In an interview with Boston pitching coach John Farrell, he was asked:

How will you use Justin Masterson and Clay Buchholz?
We view Clay as a starter, but the potential to use him as a reliever has not been ruled out. If we feel that using Clay as a reliever makes us a better pitching staff, I’m sure we’ll discuss and consider it.”
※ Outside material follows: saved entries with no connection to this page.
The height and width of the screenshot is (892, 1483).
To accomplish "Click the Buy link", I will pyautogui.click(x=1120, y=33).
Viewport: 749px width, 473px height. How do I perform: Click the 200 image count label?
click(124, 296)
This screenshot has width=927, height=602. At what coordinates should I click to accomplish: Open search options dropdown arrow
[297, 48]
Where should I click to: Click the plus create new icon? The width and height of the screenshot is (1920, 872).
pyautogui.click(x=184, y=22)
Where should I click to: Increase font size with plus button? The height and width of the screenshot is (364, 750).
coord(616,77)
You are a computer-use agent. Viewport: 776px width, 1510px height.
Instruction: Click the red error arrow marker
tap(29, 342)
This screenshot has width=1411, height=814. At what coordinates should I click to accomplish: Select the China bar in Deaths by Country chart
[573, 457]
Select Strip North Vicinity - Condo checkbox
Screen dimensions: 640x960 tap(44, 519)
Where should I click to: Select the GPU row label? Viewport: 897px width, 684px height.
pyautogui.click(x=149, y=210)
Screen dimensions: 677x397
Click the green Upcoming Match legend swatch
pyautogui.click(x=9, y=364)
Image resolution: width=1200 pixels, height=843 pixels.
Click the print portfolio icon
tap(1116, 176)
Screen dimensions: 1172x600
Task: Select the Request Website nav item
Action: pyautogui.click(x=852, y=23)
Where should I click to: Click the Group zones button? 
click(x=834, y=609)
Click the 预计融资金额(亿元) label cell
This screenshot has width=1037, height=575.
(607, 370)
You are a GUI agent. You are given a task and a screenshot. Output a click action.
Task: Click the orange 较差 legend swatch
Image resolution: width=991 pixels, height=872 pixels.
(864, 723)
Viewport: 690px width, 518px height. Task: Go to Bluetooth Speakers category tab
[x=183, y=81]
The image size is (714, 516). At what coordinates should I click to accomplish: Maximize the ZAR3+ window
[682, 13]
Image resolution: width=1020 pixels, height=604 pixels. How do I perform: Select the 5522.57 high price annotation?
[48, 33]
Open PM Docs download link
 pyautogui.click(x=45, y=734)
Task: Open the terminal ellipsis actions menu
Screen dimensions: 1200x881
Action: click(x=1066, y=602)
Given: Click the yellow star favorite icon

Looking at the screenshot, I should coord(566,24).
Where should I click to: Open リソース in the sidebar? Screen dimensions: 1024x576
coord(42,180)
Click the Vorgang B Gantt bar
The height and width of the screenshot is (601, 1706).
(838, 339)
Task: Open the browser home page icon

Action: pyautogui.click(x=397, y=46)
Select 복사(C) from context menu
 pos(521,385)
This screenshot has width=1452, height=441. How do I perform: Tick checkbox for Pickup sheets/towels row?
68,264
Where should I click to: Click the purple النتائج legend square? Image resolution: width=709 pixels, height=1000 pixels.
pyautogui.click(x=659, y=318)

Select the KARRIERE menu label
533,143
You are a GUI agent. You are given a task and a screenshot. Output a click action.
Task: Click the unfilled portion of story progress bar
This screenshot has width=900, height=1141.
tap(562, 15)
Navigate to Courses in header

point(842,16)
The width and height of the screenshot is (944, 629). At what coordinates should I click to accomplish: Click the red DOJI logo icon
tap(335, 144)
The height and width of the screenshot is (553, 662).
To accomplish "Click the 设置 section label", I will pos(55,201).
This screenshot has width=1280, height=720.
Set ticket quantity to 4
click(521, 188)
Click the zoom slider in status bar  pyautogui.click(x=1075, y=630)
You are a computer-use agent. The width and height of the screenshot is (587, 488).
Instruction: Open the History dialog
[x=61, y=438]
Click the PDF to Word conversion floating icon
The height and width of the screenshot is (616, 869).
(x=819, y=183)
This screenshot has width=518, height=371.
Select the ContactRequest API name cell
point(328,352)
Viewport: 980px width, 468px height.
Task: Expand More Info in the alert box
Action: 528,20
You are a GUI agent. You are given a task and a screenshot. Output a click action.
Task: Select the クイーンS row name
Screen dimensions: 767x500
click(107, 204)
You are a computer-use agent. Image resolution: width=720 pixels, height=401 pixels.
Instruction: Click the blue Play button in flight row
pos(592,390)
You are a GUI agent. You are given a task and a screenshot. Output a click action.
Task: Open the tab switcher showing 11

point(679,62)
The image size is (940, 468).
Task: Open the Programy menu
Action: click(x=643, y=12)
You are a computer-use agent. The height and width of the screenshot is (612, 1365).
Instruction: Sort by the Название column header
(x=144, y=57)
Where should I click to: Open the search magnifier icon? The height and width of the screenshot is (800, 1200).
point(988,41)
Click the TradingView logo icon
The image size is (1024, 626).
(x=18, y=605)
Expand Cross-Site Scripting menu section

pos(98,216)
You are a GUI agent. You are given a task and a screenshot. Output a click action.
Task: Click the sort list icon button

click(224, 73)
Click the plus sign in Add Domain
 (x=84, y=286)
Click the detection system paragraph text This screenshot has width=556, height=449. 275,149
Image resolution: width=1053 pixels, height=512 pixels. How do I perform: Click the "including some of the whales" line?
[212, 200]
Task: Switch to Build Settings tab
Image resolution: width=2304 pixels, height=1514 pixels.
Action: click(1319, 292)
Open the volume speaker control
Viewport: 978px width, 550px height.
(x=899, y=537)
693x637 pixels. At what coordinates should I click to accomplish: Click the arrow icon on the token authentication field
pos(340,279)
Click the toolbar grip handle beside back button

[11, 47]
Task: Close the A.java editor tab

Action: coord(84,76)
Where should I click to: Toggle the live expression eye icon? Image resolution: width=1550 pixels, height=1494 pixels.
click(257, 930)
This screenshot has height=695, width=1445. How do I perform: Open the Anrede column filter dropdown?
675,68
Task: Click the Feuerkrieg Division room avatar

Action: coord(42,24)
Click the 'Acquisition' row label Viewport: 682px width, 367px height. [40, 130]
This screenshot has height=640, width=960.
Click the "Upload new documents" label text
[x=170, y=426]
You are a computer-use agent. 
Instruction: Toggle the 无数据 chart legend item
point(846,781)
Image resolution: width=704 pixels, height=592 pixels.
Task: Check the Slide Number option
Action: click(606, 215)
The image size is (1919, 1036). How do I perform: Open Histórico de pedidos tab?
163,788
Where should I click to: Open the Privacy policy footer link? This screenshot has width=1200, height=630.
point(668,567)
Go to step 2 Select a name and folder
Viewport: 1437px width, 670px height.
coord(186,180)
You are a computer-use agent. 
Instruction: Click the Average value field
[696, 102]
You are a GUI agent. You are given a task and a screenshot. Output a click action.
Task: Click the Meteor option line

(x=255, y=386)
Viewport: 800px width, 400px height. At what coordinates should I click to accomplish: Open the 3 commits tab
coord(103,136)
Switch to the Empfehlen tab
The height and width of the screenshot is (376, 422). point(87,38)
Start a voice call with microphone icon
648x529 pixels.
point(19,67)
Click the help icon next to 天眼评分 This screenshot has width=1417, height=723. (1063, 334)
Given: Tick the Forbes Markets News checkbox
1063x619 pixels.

After signing Brad Penny and John Smoltz, the rotation consists of six experienced possibilities in Josh Beckett, Daisuke Matsuzaka, Jon Lester, Tim Wakefield, Brad Penny, and John Smoltz. Therefore, the two pitchers left that are major-league ready starting prospects that have little experience are Clay Buchholz and Justin Masterson, and there is no room for them in the rotation. Masterson was used as a reliever last season, and most consider him a set-up man or closer anyway. Buchholz, however, is seen as an ace-potential pitcher, and most would see his use as a reliever as a waste. In all likelihood, he’ll probably be sent down to AAA so the team can monitor and control his innings, but I wonder if it wouldn’t be a better idea to keep him in the bullpen. One reason is simply that if he’s good enough for the MLB, there’s no reason to really put him in AAA. Another is that they could use him as a long relief/spot starter to give Penny and Smoltz some time off and also cover them in case of an inevitable injury (that controls his innings while giving him enough to not waste him by making him pitch 40 innings next season) while still throwing plenty of innings to be valuable. Another is that he could be a Joba clone, pitching in the seventh and eighth innings occassionally to rest other relievers while still bridging the gap between the starter and Jonathan Papelbon. The last reason has more to do with history, and that is there have been a few pitchers who have succeeded with this method.

Nolan Ryan
Swing pitcher from 1968 to 1970 –> limits innings to 131-134, ERA’s around mid-3’s, never really learned control
The rest –> Strikeout king, Hall of Fame pitcher, 7 no-hitters, but, oddly, no Cy Youngs

Curt Schilling
Relief pitcher from 1990-1992 (swing in 1992) –> 46 to 75.2 to 226.1 IP, ERA’s in the mid-2’s for 2 seasons and high 3 for the other (1991), learns control (3.72 to 4.64 to 2.35)
The rest –> Not quite a Hall of Fame pitcher but was dominant from 1995 to 2004

Johan Santana
Swing pitcher in 2002 and 2003 –> 266.2 IP combined, ERA’s around 3, learns to improve control (4.07 BB/9 to 2.67)
The rest –> Becomes dominant pitcher and arguably the best pitcher in baseball for the past 5 seasons

Chad Billingsley
Swing pitcher in 2007 –> got to 147.2 IP, ERA of 3.31, improved BB/9 from 5.80 to 3.92
The rest –> Only one season, but what a brilliant season it was

Obviously, I cherry-picked a little bit, but history shows it isn’t the worst idea in the world. These very good to excellent pitchers started their careers splitting time between starting and relieving. They improved their control while still pitching a healthy number of innings. Buchholz really struggled with his control (4.86 BB/9) last season. A season of pitching in relatively low-stress situations could help him focus on his command as well as give him confidence for the future. And if he pitches well (Spring Training should prove if he’s improved), then those are good innings for the big club. It’s something I wish the Braves would do/would have done with Jo-Jo Reyes, Charlie Morton, and/or Tommy Hanson this upcoming season. It doesn’t always work out, but it isn’t a bad idea.